--- BEGIN Records supplied ---

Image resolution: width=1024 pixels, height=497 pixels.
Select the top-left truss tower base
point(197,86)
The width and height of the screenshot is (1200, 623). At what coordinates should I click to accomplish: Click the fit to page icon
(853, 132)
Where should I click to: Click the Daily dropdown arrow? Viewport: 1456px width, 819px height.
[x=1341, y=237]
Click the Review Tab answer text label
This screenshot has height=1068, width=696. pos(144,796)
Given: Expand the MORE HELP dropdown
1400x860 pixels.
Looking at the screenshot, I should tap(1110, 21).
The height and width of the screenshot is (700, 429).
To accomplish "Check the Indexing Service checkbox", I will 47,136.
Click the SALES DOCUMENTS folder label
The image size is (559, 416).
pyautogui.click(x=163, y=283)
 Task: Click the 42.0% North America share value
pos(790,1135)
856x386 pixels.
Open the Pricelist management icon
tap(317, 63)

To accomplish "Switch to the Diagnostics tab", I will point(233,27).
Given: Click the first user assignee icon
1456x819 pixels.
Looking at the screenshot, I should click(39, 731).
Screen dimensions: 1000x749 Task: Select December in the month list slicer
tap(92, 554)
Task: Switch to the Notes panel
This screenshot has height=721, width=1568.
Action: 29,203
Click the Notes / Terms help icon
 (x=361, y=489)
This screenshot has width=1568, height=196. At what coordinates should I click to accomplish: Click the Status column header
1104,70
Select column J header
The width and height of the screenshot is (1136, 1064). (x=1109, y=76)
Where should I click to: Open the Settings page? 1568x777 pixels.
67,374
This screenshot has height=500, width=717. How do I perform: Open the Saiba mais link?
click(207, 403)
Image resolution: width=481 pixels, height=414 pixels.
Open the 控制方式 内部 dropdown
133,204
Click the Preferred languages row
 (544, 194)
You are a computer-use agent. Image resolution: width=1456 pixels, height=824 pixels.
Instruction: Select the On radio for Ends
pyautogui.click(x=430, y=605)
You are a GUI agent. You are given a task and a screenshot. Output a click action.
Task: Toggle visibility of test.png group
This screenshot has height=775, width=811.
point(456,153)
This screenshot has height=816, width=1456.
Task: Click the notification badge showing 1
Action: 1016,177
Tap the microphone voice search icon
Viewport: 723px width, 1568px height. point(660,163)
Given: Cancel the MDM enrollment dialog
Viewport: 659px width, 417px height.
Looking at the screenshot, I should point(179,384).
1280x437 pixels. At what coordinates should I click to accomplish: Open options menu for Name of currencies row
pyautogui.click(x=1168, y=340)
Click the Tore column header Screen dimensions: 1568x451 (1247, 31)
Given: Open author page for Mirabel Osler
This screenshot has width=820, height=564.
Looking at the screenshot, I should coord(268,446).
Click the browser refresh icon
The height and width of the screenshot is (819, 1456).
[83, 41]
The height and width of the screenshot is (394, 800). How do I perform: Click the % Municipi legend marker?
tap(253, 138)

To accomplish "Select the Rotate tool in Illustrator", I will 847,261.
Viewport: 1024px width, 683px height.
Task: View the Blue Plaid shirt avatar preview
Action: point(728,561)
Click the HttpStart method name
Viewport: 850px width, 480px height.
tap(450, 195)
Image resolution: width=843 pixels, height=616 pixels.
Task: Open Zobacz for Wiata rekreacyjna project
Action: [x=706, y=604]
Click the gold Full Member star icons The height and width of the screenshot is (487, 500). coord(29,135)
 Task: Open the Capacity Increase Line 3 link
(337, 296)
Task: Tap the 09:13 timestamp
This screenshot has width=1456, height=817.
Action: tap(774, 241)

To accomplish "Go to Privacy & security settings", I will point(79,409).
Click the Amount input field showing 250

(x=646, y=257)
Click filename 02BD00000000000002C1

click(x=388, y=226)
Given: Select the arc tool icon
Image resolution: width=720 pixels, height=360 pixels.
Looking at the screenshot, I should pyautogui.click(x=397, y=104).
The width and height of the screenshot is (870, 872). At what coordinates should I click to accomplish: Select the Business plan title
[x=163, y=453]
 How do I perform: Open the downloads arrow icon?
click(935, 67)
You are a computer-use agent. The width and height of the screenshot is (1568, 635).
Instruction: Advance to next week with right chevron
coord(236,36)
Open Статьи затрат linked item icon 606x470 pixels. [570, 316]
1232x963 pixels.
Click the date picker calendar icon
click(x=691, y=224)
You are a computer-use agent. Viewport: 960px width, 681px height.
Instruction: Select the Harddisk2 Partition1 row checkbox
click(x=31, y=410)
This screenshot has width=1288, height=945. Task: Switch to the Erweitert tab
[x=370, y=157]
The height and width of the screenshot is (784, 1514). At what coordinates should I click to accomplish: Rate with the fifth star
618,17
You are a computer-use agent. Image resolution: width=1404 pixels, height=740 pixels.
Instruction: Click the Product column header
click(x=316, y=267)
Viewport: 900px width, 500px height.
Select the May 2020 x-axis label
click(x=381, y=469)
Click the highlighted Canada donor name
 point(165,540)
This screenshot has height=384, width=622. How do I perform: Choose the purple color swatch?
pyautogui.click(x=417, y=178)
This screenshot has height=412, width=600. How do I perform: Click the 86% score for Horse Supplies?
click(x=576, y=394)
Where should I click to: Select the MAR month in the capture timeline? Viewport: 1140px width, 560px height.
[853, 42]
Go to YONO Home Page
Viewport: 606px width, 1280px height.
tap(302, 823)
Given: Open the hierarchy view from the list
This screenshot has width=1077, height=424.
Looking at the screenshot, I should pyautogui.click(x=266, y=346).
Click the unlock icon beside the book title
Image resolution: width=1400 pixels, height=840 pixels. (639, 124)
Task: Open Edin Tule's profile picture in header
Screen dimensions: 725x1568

--- END Records supplied ---

### Work required
Reproduce every one of the records above, word for word, keeping each line as it stands.

### Written response
Image resolution: width=1024 pixels, height=497 pixels.
Select the top-left truss tower base
point(197,86)
The width and height of the screenshot is (1200, 623). At what coordinates should I click to accomplish: Click the fit to page icon
(853, 132)
Where should I click to: Click the Daily dropdown arrow? Viewport: 1456px width, 819px height.
[x=1341, y=237]
Click the Review Tab answer text label
This screenshot has height=1068, width=696. pos(144,796)
Given: Expand the MORE HELP dropdown
1400x860 pixels.
Looking at the screenshot, I should tap(1110, 21).
The height and width of the screenshot is (700, 429).
To accomplish "Check the Indexing Service checkbox", I will 47,136.
Click the SALES DOCUMENTS folder label
The image size is (559, 416).
pyautogui.click(x=163, y=283)
 Task: Click the 42.0% North America share value
pos(790,1135)
856x386 pixels.
Open the Pricelist management icon
tap(317, 63)

To accomplish "Switch to the Diagnostics tab", I will point(233,27).
Given: Click the first user assignee icon
1456x819 pixels.
Looking at the screenshot, I should click(39, 731).
Screen dimensions: 1000x749 Task: Select December in the month list slicer
tap(92, 554)
Task: Switch to the Notes panel
This screenshot has height=721, width=1568.
Action: 29,203
Click the Notes / Terms help icon
 (x=361, y=489)
This screenshot has width=1568, height=196. At what coordinates should I click to accomplish: Click the Status column header
1104,70
Select column J header
The width and height of the screenshot is (1136, 1064). (x=1109, y=76)
Where should I click to: Open the Settings page? 1568x777 pixels.
67,374
This screenshot has height=500, width=717. How do I perform: Open the Saiba mais link?
click(207, 403)
Image resolution: width=481 pixels, height=414 pixels.
Open the 控制方式 内部 dropdown
133,204
Click the Preferred languages row
 (544, 194)
You are a computer-use agent. Image resolution: width=1456 pixels, height=824 pixels.
Instruction: Select the On radio for Ends
pyautogui.click(x=430, y=605)
You are a GUI agent. You are given a task and a screenshot. Output a click action.
Task: Toggle visibility of test.png group
This screenshot has height=775, width=811.
point(456,153)
This screenshot has height=816, width=1456.
Task: Click the notification badge showing 1
Action: 1016,177
Tap the microphone voice search icon
Viewport: 723px width, 1568px height. point(660,163)
Given: Cancel the MDM enrollment dialog
Viewport: 659px width, 417px height.
Looking at the screenshot, I should point(179,384).
1280x437 pixels. At what coordinates should I click to accomplish: Open options menu for Name of currencies row
pyautogui.click(x=1168, y=340)
Click the Tore column header Screen dimensions: 1568x451 (1247, 31)
Given: Open author page for Mirabel Osler
This screenshot has width=820, height=564.
Looking at the screenshot, I should coord(268,446).
Click the browser refresh icon
The height and width of the screenshot is (819, 1456).
[83, 41]
The height and width of the screenshot is (394, 800). How do I perform: Click the % Municipi legend marker?
tap(253, 138)

To accomplish "Select the Rotate tool in Illustrator", I will 847,261.
Viewport: 1024px width, 683px height.
Task: View the Blue Plaid shirt avatar preview
Action: point(728,561)
Click the HttpStart method name
Viewport: 850px width, 480px height.
tap(450, 195)
Image resolution: width=843 pixels, height=616 pixels.
Task: Open Zobacz for Wiata rekreacyjna project
Action: [x=706, y=604]
Click the gold Full Member star icons The height and width of the screenshot is (487, 500). coord(29,135)
 Task: Open the Capacity Increase Line 3 link
(337, 296)
Task: Tap the 09:13 timestamp
This screenshot has width=1456, height=817.
Action: tap(774, 241)

To accomplish "Go to Privacy & security settings", I will point(79,409).
Click the Amount input field showing 250

(x=646, y=257)
Click filename 02BD00000000000002C1

click(x=388, y=226)
Given: Select the arc tool icon
Image resolution: width=720 pixels, height=360 pixels.
Looking at the screenshot, I should pyautogui.click(x=397, y=104).
The width and height of the screenshot is (870, 872). At what coordinates should I click to accomplish: Select the Business plan title
[x=163, y=453]
 How do I perform: Open the downloads arrow icon?
click(935, 67)
You are a computer-use agent. The width and height of the screenshot is (1568, 635).
Instruction: Advance to next week with right chevron
coord(236,36)
Open Статьи затрат linked item icon 606x470 pixels. [570, 316]
1232x963 pixels.
Click the date picker calendar icon
click(x=691, y=224)
You are a computer-use agent. Viewport: 960px width, 681px height.
Instruction: Select the Harddisk2 Partition1 row checkbox
click(x=31, y=410)
This screenshot has width=1288, height=945. Task: Switch to the Erweitert tab
[x=370, y=157]
The height and width of the screenshot is (784, 1514). At what coordinates should I click to accomplish: Rate with the fifth star
618,17
You are a computer-use agent. Image resolution: width=1404 pixels, height=740 pixels.
Instruction: Click the Product column header
click(x=316, y=267)
Viewport: 900px width, 500px height.
Select the May 2020 x-axis label
click(x=381, y=469)
Click the highlighted Canada donor name
 point(165,540)
This screenshot has height=384, width=622. How do I perform: Choose the purple color swatch?
pyautogui.click(x=417, y=178)
This screenshot has height=412, width=600. How do I perform: Click the 86% score for Horse Supplies?
click(x=576, y=394)
Where should I click to: Select the MAR month in the capture timeline? Viewport: 1140px width, 560px height.
[853, 42]
Go to YONO Home Page
Viewport: 606px width, 1280px height.
tap(302, 823)
Given: Open the hierarchy view from the list
This screenshot has width=1077, height=424.
Looking at the screenshot, I should pyautogui.click(x=266, y=346).
Click the unlock icon beside the book title
Image resolution: width=1400 pixels, height=840 pixels. (639, 124)
Task: Open Edin Tule's profile picture in header
Screen dimensions: 725x1568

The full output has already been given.